Alignment asks the question - how do I get an ASI to care about same things as me?
Control asks the question - how do I get a misaligned powerseeking ASI to stay trapped with its box (though it may want to break out), and maybe even do some useful work for me while it is stuck there.
I am slightly more optimistic on control, atleast upto some level of capability. It won't work for arbitrarily superhuman AI, but it might work for slightly superhuman AI.
I can probably keep Otto van Bismarck (expert politician) or Albert Einstein (expert scientist) inside a box, despite their attempts to break out.
Maybe I could even keep an army of 1 million Bismarcks running a 100x speed inside a box, although I am less clear about this, and it seems like a dangerous experiment.
I don't think chimpanzees could keep humans inside a box, assuming chimpanzees were capable of being deliberate about their choice to create humans versus not (in practice, they had no such choice).
We are building ASI by choice
My speculation
Building an ASI that can run entire governments, economies and militaries with no human oversight is an intentional choice. Building an ASI that makes new technological breakthroughs way faster than humans is an intentional choice. Building an ASI that can acquire overwhelming military or political advantage from zero initial resources is an intentional choice.
The people running the AI companies and the govts supporting them, want an ASI that runs with no human oversight. At minimum, your reward for building this is a trillion dollars. At maximum, your reward is becoming permanent world dictator for all of humanity for hundreds (if not thousands, millions or billions) of years.
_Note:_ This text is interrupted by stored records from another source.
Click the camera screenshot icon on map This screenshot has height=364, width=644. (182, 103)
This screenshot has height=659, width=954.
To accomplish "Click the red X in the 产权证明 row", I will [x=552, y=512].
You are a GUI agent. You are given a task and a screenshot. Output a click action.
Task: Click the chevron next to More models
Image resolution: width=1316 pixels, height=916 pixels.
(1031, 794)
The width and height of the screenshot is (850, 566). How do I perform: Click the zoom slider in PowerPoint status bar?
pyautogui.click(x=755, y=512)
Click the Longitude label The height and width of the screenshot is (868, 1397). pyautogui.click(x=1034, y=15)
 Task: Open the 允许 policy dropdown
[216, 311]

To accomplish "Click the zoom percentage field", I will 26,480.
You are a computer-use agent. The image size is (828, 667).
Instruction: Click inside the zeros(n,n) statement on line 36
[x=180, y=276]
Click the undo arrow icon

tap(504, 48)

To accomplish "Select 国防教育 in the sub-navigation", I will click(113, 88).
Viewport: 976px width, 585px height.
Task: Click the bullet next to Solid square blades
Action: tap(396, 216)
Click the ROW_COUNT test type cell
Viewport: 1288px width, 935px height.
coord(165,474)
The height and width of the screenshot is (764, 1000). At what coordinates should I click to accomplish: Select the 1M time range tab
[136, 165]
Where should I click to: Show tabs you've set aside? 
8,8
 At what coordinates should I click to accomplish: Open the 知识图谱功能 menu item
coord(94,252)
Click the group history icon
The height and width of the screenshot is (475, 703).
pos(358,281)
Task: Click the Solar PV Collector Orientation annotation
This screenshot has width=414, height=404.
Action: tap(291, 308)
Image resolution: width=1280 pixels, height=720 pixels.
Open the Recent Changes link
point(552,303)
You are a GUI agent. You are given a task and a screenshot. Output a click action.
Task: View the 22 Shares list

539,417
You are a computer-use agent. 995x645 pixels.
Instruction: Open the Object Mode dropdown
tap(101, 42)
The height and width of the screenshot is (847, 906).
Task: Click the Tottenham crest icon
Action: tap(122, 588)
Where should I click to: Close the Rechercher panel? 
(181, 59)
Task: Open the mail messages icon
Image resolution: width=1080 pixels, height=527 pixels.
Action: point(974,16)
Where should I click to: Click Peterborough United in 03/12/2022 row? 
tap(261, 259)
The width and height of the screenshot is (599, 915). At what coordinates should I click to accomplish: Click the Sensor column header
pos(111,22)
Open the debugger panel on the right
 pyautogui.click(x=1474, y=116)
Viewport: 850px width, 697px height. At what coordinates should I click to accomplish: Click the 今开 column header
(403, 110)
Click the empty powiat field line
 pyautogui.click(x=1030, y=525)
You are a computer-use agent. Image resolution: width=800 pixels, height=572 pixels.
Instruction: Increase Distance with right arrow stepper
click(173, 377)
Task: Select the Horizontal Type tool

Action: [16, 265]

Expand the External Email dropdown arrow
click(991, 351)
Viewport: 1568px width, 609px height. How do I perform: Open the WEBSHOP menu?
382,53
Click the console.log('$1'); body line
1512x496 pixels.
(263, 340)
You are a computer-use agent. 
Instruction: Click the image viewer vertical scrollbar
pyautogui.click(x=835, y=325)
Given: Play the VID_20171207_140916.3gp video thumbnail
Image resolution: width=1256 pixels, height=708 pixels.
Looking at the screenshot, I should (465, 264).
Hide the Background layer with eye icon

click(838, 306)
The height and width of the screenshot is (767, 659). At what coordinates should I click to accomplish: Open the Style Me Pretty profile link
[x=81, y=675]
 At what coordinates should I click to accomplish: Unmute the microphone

Any plan that starts with "let's just build a dumb, less useful but more safe AI" is doomed for this reason. A lot of plans to build tools not agents are doomed for the same reason.
More
Most alignment/safety research is blue-sky preparadigmatic work
Current SOTA and my speculation
If you are an at all technical person, you can just go read the abstracts and skim papers of a lot of alignment/safety research. It is very intuitively obvious that it will take more than 5 years for most of this writing to get converted into an actual pytorch repo. Just pattern match to other scientific fields where people start by doing preparadigmatic research in a hundred different directions.
Most empirical alignment research is bottlenecked by interpretability
My speculation
If you don't understand what is going on inside the black box, you can only apply pressures from outside and hope that what is inside is more likely to conform to what you want.
An ASI that did exactly what you specified in some formal spec, or some training reward regime, would be dangerous. You yourself don't know you want, well enough, to formally specify it.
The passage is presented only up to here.